Goal
Edit the items from the line containing "Леди кливия - знакомая незнакомка (247, 1531)" down through the line containing "День Незалежності (1023, 1801)", replacing "Відеолекторій" with "Відеоархів" and leaving everything else unchanged. Give back only those lines.

Provided information
[start]

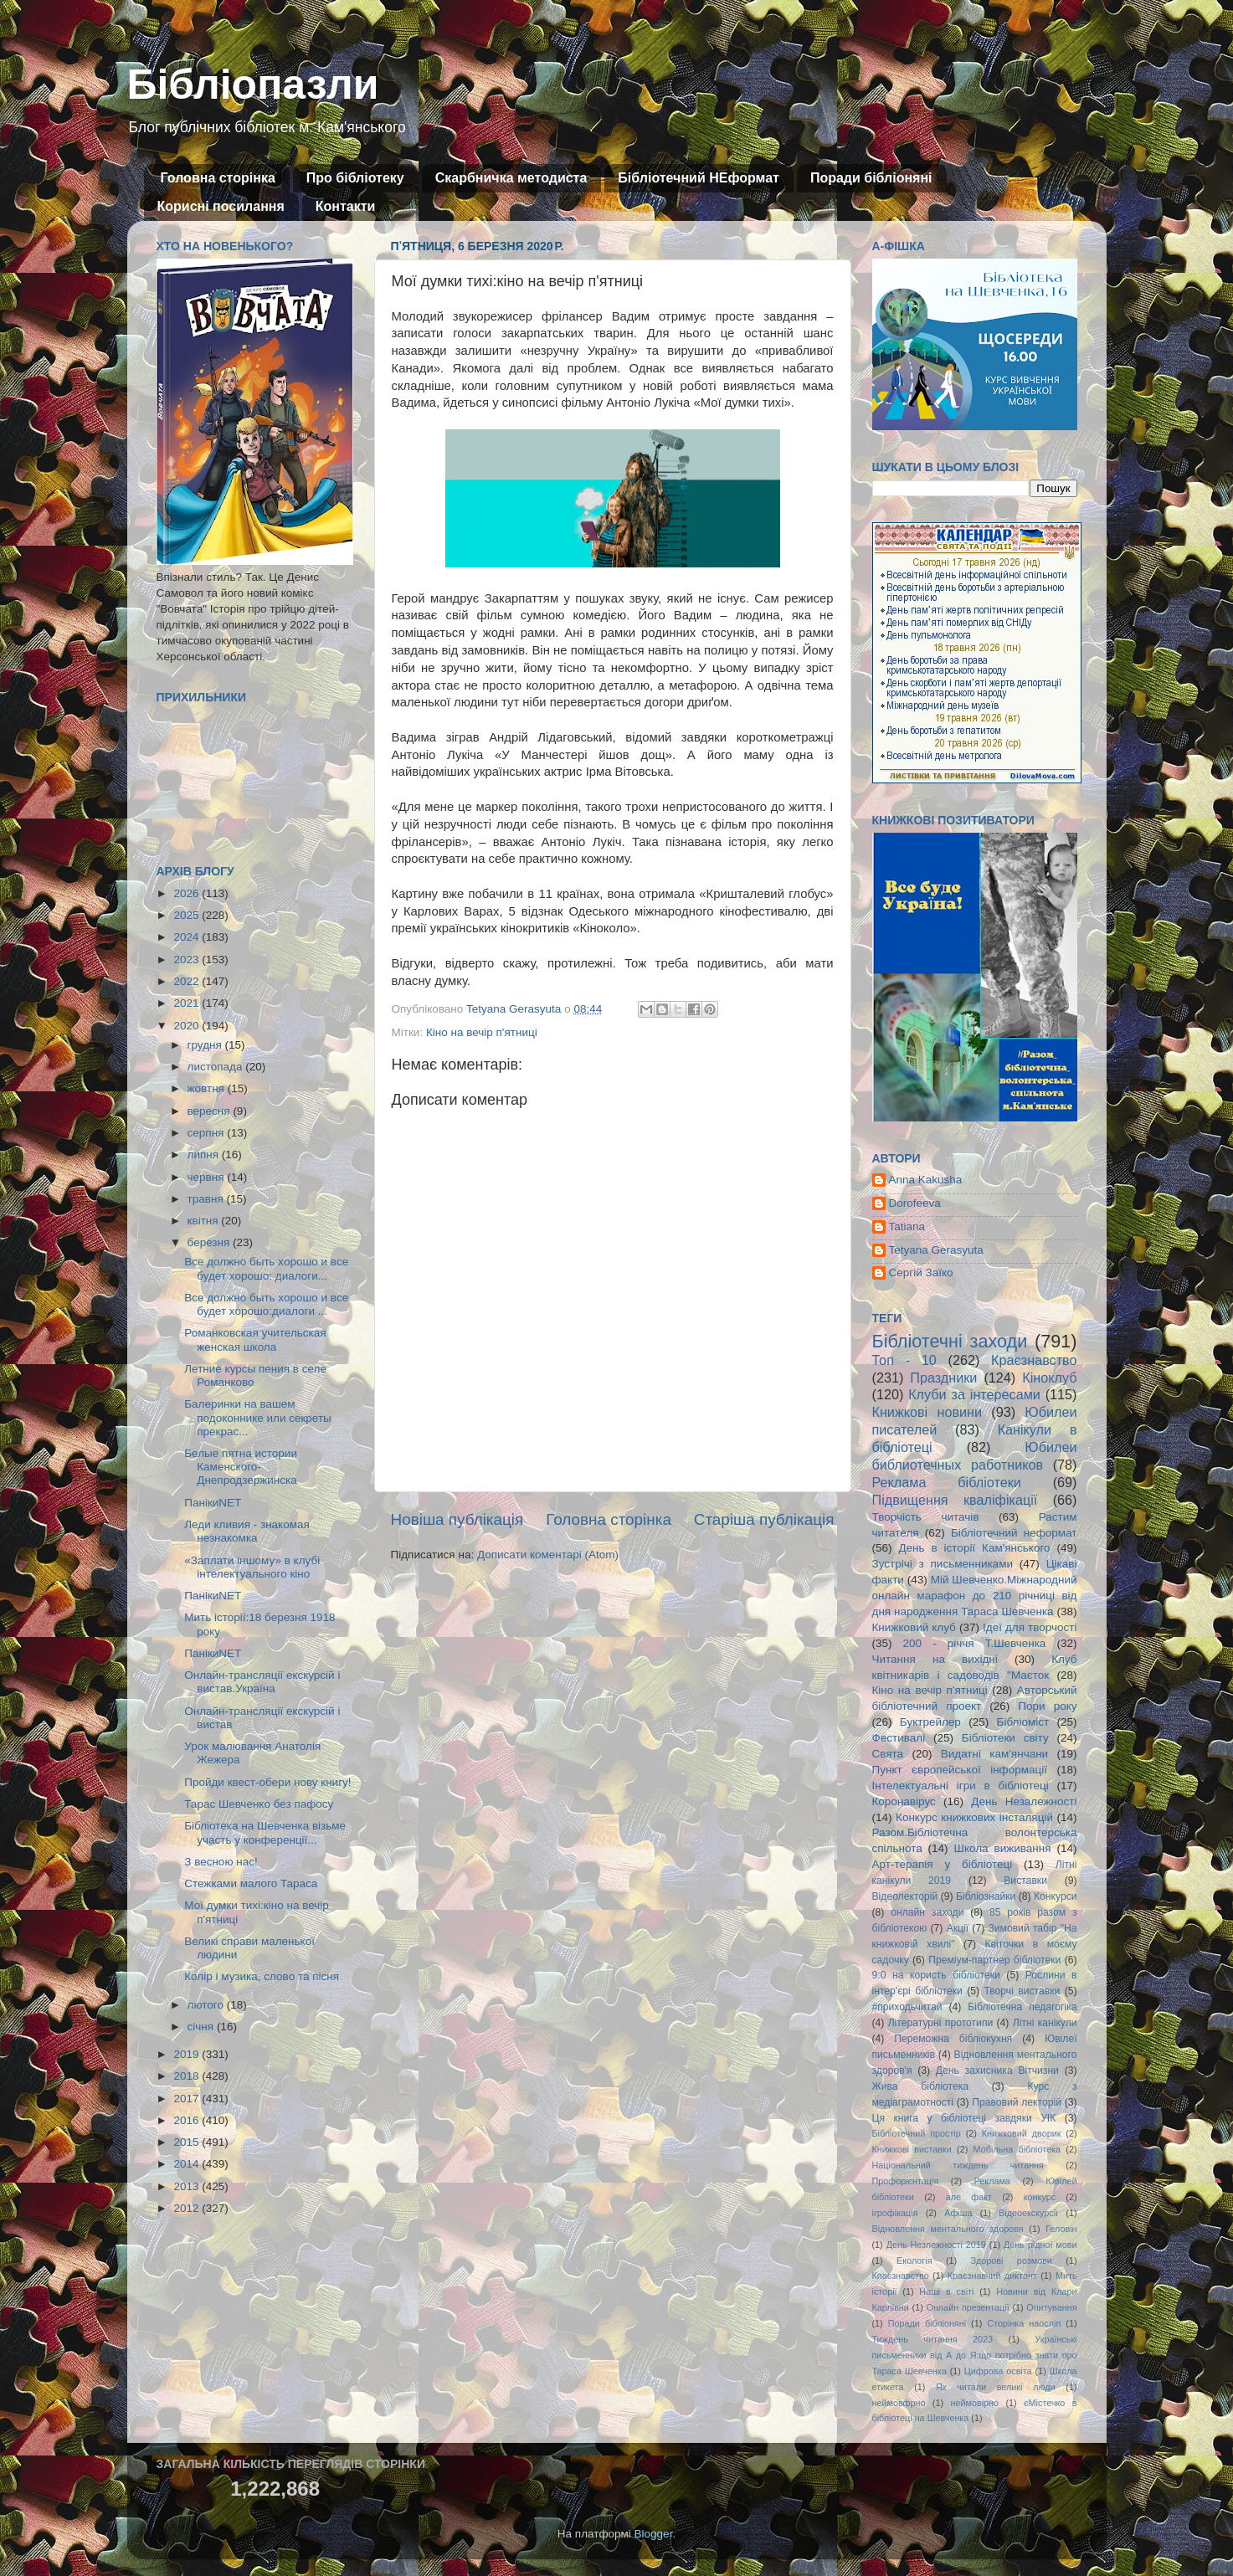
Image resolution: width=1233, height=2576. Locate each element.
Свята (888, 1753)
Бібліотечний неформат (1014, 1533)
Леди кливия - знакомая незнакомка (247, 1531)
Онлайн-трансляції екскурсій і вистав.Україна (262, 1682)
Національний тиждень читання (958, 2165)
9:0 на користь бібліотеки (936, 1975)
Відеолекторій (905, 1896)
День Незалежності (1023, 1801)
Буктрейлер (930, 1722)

[end]
[start]

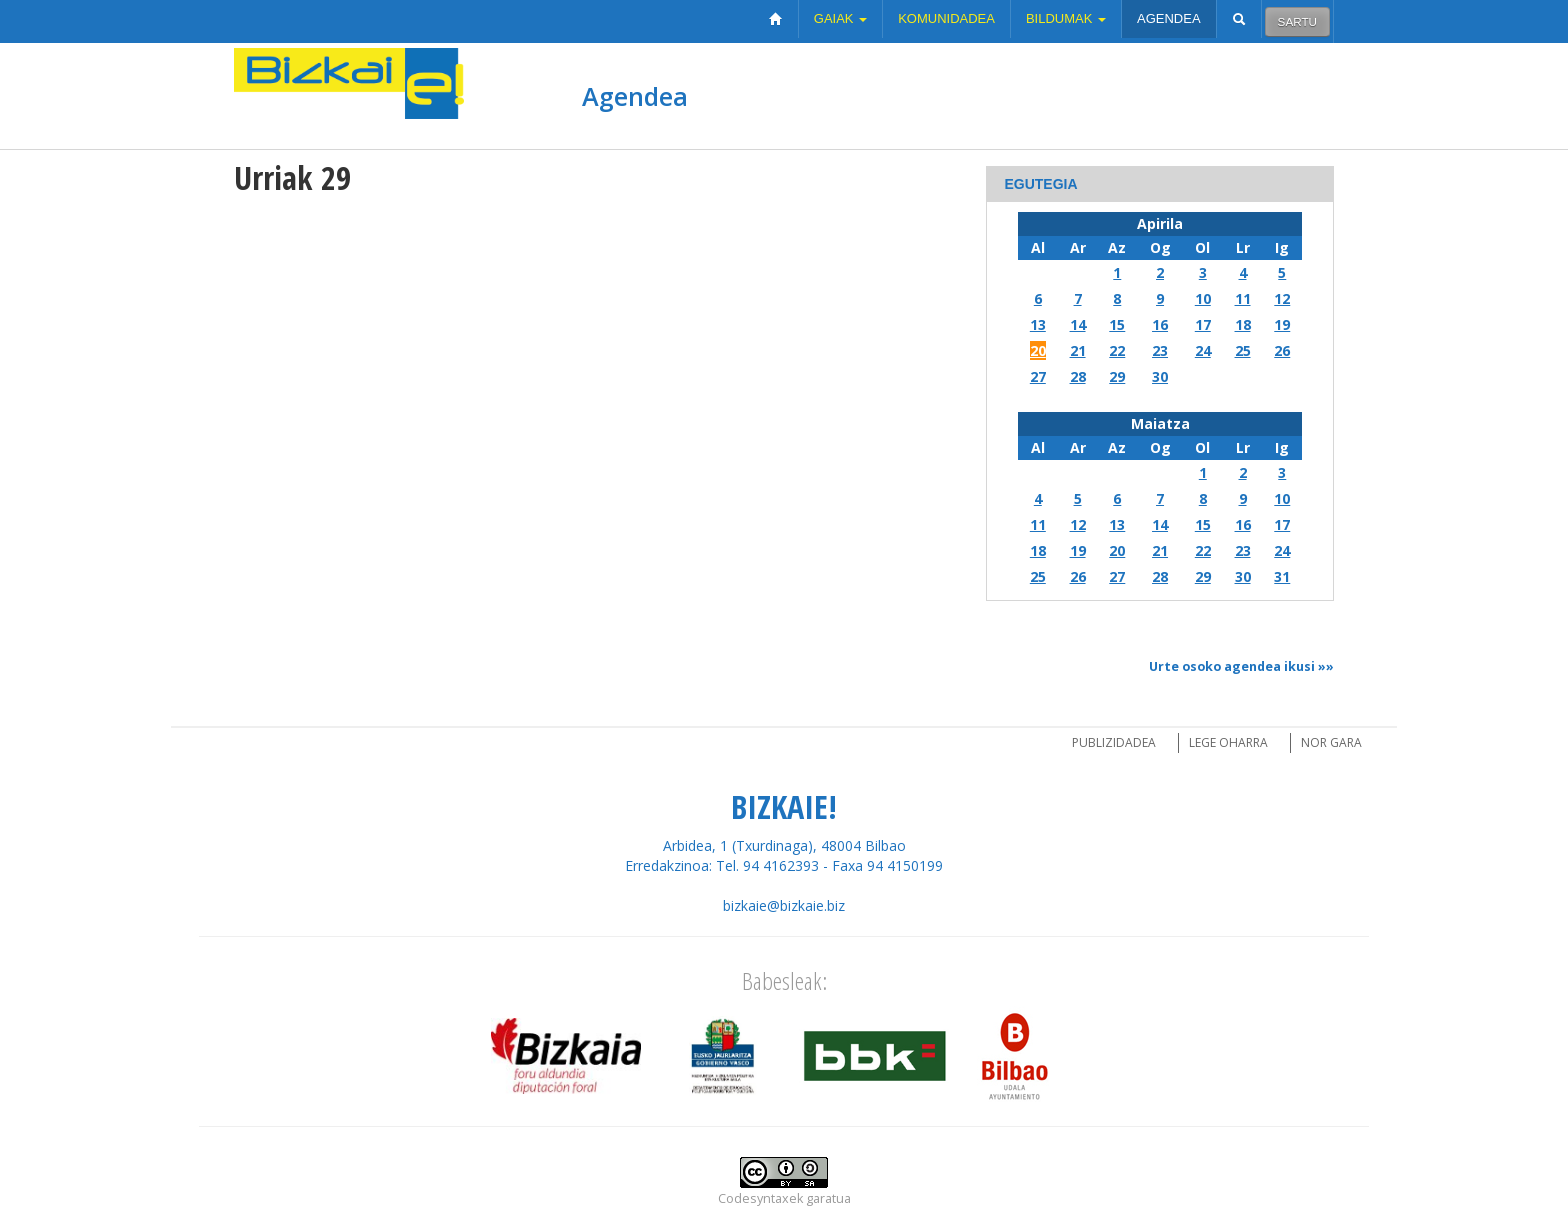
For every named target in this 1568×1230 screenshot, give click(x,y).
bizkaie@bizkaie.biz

[end]

Task solution
Леди кливия - знакомая незнакомка (247, 1531)
Онлайн-трансляції екскурсій і вистав.Україна (262, 1682)
Національний тиждень читання (958, 2165)
9:0 на користь бібліотеки (936, 1975)
Відеоархів (905, 1896)
День Незалежності (1023, 1801)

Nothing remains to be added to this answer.